Recast everything from the line containing "book a test drive (280, 544)" down to the end of the listing as a numbered list, leaving out any blank lines.

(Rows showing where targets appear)

++++++++

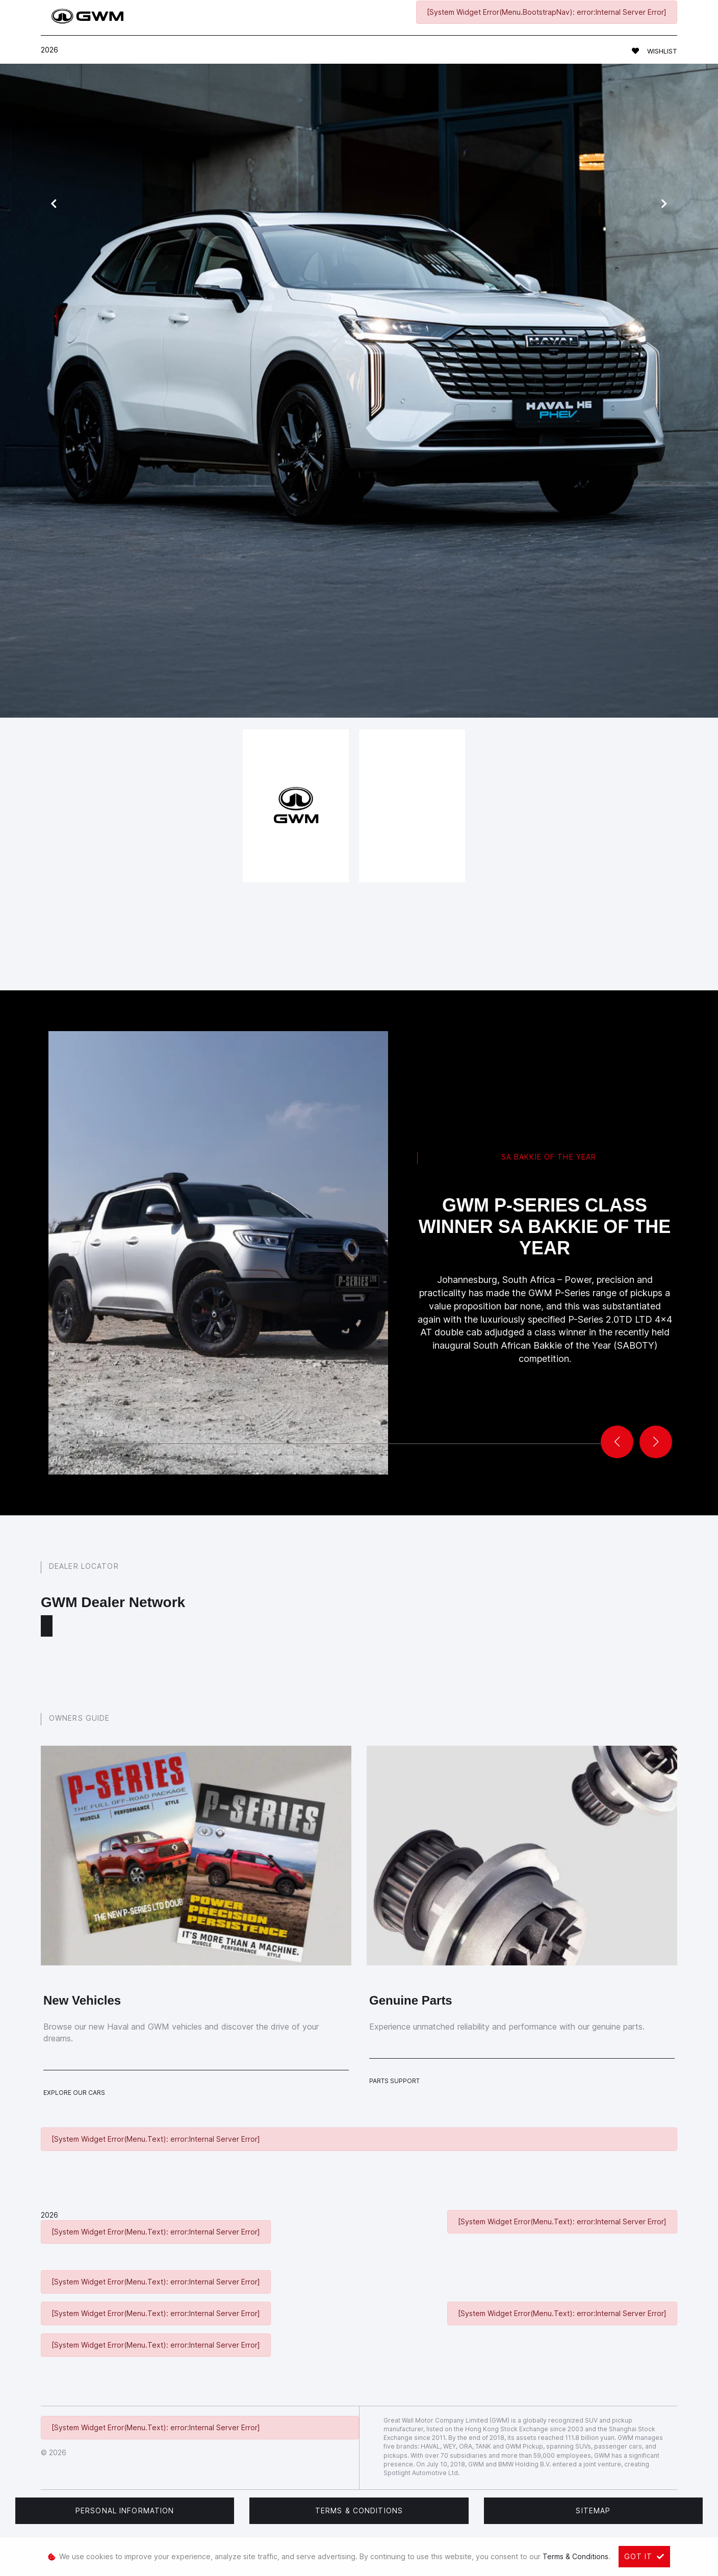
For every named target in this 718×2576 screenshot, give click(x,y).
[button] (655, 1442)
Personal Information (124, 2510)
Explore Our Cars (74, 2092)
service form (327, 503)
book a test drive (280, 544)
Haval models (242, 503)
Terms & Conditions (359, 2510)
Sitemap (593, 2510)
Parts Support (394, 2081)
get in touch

++++++++

EXERCISE OUTPUT:
1. book a test drive (280, 544)
2. Haval models (242, 503)
3. Terms & Conditions (359, 2510)
4. Sitemap (593, 2510)
5. Parts Support (394, 2081)
6. get in touch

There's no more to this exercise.